─── EXERCISE MATERIALS ───

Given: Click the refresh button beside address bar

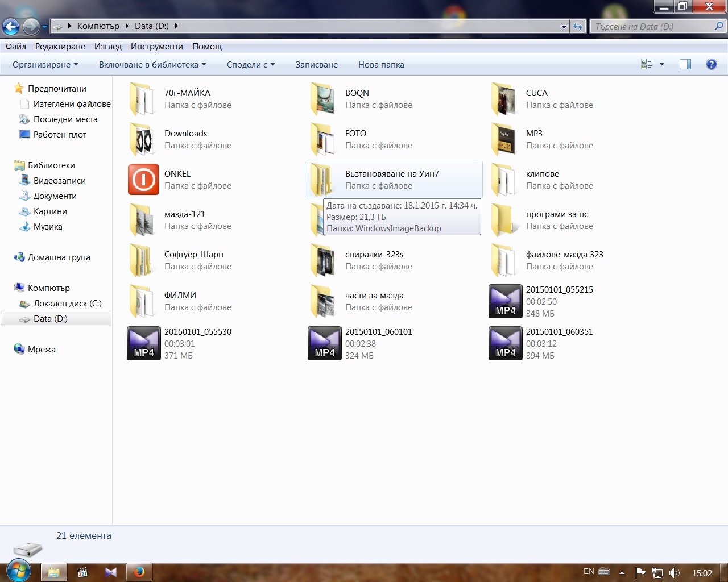Looking at the screenshot, I should coord(578,26).
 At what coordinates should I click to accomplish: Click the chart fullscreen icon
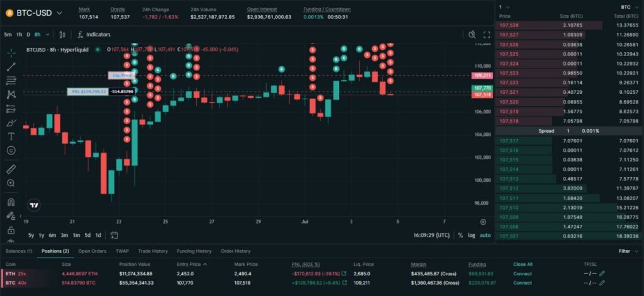click(x=486, y=35)
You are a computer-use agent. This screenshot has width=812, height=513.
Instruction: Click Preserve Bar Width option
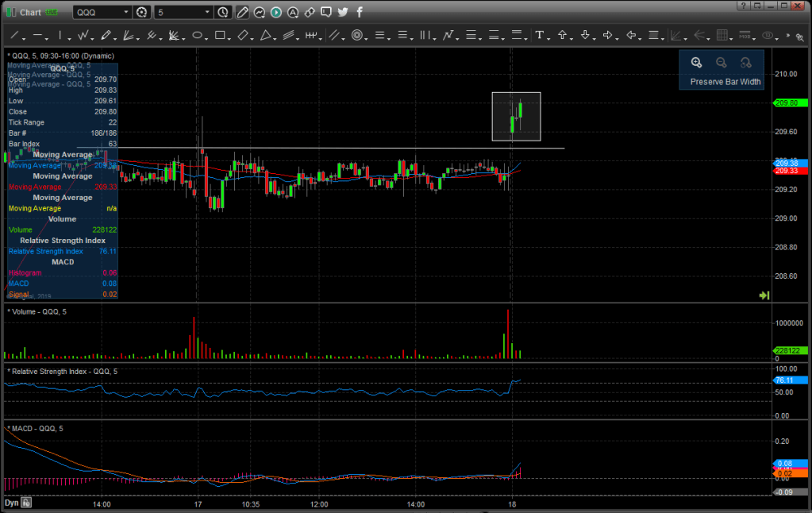pos(725,82)
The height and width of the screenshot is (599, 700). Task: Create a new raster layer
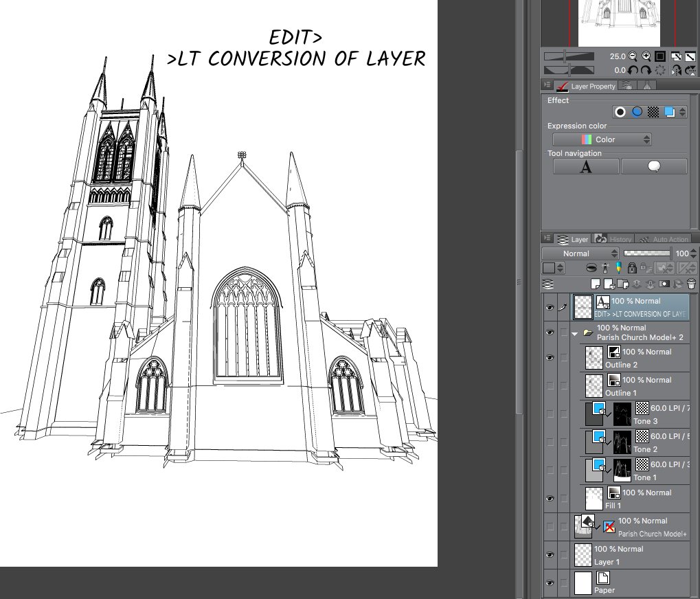[596, 284]
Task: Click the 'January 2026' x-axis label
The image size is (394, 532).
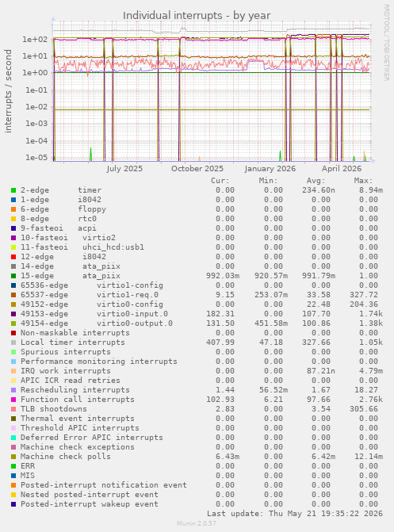Action: (x=270, y=169)
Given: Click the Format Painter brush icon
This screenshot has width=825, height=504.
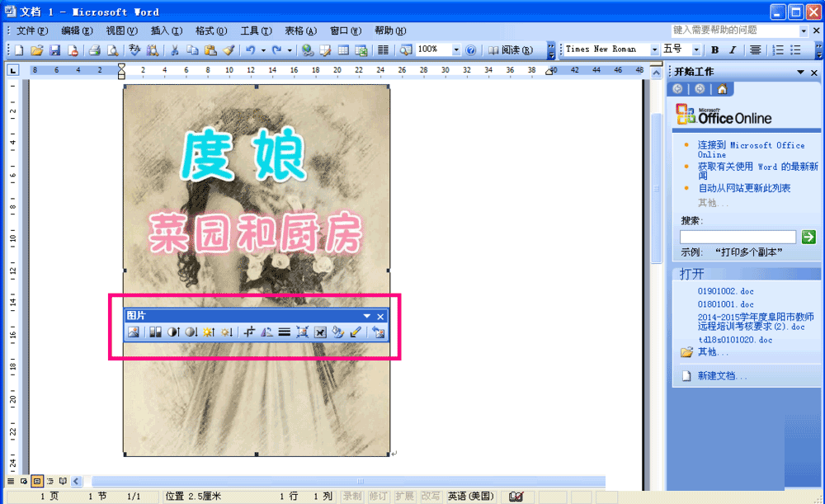Looking at the screenshot, I should coord(229,50).
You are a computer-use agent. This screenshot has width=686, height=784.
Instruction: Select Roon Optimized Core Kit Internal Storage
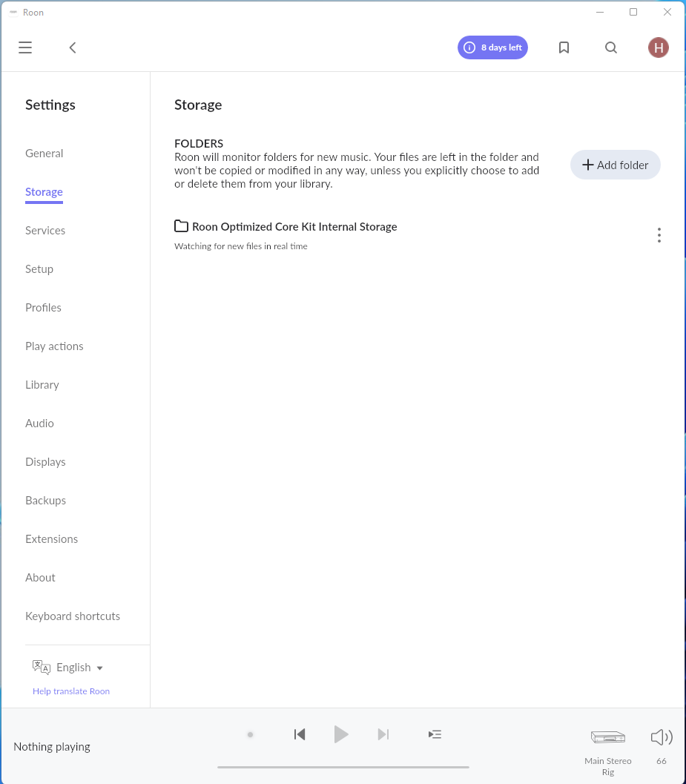[x=294, y=227]
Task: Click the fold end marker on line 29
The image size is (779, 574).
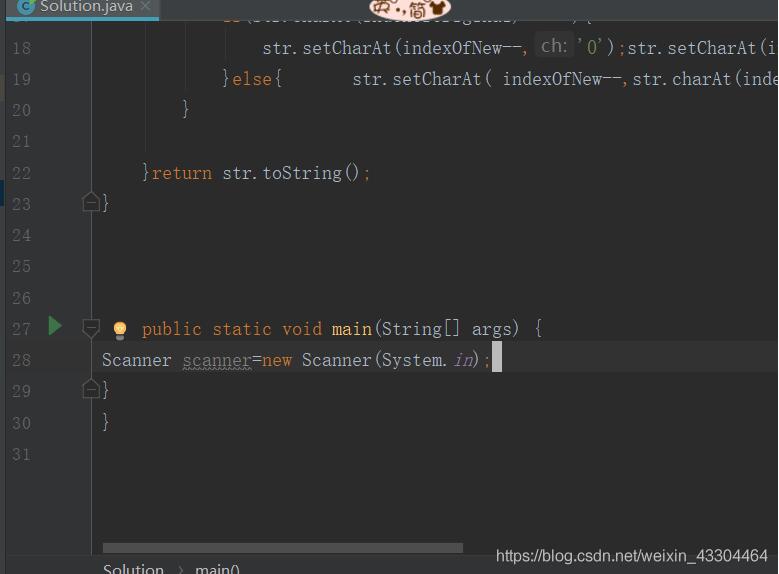Action: (x=91, y=390)
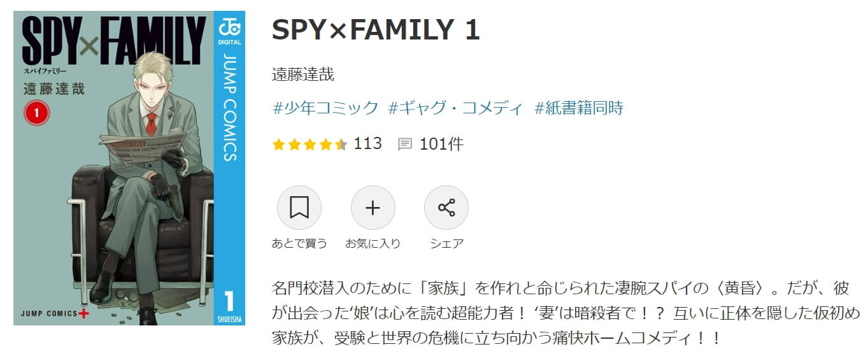Click the シェア label

tap(446, 243)
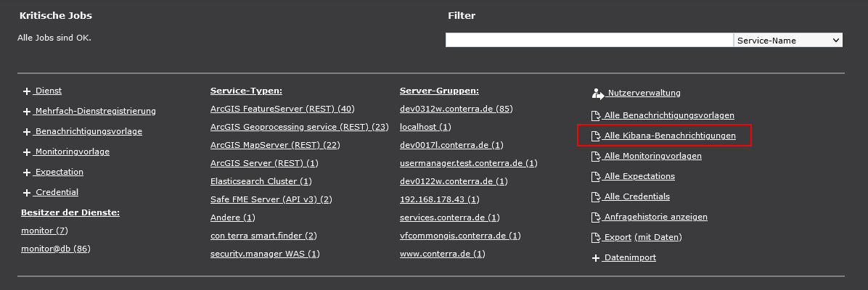Open Alle Monitoringvorlagen list
This screenshot has width=868, height=290.
(652, 156)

───

**GOAL OF THE EXERCISE**
In the data above, find the line containing "At what coordinates" and the line containing "Task: Click the 'January 2026' x-axis label". Copy exactly the stretch from the first through the second, both included, leaving out any picture.

**OUTPUT BELOW**
 At what coordinates should I click to accomplish: Click the chart fullscreen icon
click(x=486, y=35)
You are a computer-use agent. This screenshot has width=812, height=513.
Instruction: Click Preserve Bar Width option
pos(725,82)
The height and width of the screenshot is (599, 700). Task: Create a new raster layer
[596, 284]
Task: Click the 'January 2026' x-axis label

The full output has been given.